- _ABOUT THIS EXERCISE_:
Print the complete listing so that it matches the original exactly.

Segment Open

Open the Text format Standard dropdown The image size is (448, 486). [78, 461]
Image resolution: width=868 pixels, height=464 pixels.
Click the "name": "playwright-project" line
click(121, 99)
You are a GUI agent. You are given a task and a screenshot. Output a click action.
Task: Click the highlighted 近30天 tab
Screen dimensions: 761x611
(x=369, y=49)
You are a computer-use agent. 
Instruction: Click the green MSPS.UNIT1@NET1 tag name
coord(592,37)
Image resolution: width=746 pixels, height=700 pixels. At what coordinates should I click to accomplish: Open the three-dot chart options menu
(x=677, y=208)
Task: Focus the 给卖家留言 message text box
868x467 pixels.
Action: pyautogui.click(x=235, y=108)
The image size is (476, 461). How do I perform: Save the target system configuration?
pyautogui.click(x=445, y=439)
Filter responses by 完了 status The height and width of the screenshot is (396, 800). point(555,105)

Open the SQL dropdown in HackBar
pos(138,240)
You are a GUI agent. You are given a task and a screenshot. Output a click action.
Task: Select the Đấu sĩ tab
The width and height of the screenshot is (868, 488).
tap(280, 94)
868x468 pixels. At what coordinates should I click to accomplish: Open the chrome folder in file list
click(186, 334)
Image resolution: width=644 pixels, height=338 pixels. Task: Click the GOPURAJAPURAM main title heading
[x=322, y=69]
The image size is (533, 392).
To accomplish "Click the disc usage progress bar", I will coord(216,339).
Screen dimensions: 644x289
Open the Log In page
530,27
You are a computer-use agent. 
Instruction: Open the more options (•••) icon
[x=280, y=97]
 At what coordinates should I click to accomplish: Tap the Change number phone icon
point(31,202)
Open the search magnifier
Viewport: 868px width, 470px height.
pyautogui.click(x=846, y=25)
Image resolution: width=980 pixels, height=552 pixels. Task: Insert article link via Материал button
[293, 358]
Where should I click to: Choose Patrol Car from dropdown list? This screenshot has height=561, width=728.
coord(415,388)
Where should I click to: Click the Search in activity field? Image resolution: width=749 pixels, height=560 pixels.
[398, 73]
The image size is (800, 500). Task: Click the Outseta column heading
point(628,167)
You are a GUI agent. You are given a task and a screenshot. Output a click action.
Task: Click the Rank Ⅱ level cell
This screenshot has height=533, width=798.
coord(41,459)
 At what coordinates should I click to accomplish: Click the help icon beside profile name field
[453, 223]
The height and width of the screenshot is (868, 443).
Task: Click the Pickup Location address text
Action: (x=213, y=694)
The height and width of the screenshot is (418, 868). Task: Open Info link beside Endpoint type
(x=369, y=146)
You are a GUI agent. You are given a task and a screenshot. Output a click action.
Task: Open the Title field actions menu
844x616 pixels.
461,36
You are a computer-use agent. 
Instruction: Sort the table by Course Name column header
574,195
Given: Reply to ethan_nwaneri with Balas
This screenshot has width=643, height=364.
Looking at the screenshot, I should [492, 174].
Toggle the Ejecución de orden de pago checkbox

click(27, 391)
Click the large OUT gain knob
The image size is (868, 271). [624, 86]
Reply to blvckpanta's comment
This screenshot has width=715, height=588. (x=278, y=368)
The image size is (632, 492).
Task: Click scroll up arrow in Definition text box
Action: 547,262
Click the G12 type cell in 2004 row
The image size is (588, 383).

Segment Closed

- _ANSWER TO THIS TASK_:
Open the Text format Standard dropdown The image size is (448, 486). [78, 461]
Image resolution: width=868 pixels, height=464 pixels.
Click the "name": "playwright-project" line
click(121, 99)
You are a GUI agent. You are given a task and a screenshot. Output a click action.
Task: Click the highlighted 近30天 tab
Screen dimensions: 761x611
(x=369, y=49)
You are a computer-use agent. 
Instruction: Click the green MSPS.UNIT1@NET1 tag name
coord(592,37)
Image resolution: width=746 pixels, height=700 pixels. At what coordinates should I click to accomplish: Open the three-dot chart options menu
(x=677, y=208)
Task: Focus the 给卖家留言 message text box
868x467 pixels.
Action: pyautogui.click(x=235, y=108)
The image size is (476, 461). How do I perform: Save the target system configuration?
pyautogui.click(x=445, y=439)
Filter responses by 完了 status The height and width of the screenshot is (396, 800). point(555,105)

Open the SQL dropdown in HackBar
pos(138,240)
You are a GUI agent. You are given a task and a screenshot. Output a click action.
Task: Select the Đấu sĩ tab
The width and height of the screenshot is (868, 488).
tap(280, 94)
868x468 pixels. At what coordinates should I click to accomplish: Open the chrome folder in file list
click(186, 334)
Image resolution: width=644 pixels, height=338 pixels. Task: Click the GOPURAJAPURAM main title heading
[x=322, y=69]
The image size is (533, 392).
To accomplish "Click the disc usage progress bar", I will coord(216,339).
Screen dimensions: 644x289
Open the Log In page
530,27
You are a computer-use agent. 
Instruction: Open the more options (•••) icon
[x=280, y=97]
 At what coordinates should I click to accomplish: Tap the Change number phone icon
point(31,202)
Open the search magnifier
Viewport: 868px width, 470px height.
pyautogui.click(x=846, y=25)
Image resolution: width=980 pixels, height=552 pixels. Task: Insert article link via Материал button
[293, 358]
Where should I click to: Choose Patrol Car from dropdown list? This screenshot has height=561, width=728.
coord(415,388)
Where should I click to: Click the Search in activity field? Image resolution: width=749 pixels, height=560 pixels.
[398, 73]
The image size is (800, 500). Task: Click the Outseta column heading
point(628,167)
You are a GUI agent. You are given a task and a screenshot. Output a click action.
Task: Click the Rank Ⅱ level cell
This screenshot has height=533, width=798.
coord(41,459)
 At what coordinates should I click to accomplish: Click the help icon beside profile name field
[453, 223]
The height and width of the screenshot is (868, 443).
Task: Click the Pickup Location address text
Action: (x=213, y=694)
The height and width of the screenshot is (418, 868). Task: Open Info link beside Endpoint type
(x=369, y=146)
You are a GUI agent. You are given a task and a screenshot. Output a click action.
Task: Open the Title field actions menu
844x616 pixels.
461,36
You are a computer-use agent. 
Instruction: Sort the table by Course Name column header
574,195
Given: Reply to ethan_nwaneri with Balas
This screenshot has width=643, height=364.
Looking at the screenshot, I should [492, 174].
Toggle the Ejecución de orden de pago checkbox

click(27, 391)
Click the large OUT gain knob
The image size is (868, 271). [624, 86]
Reply to blvckpanta's comment
This screenshot has width=715, height=588. (x=278, y=368)
The image size is (632, 492).
Task: Click scroll up arrow in Definition text box
Action: 547,262
Click the G12 type cell in 2004 row
The image size is (588, 383).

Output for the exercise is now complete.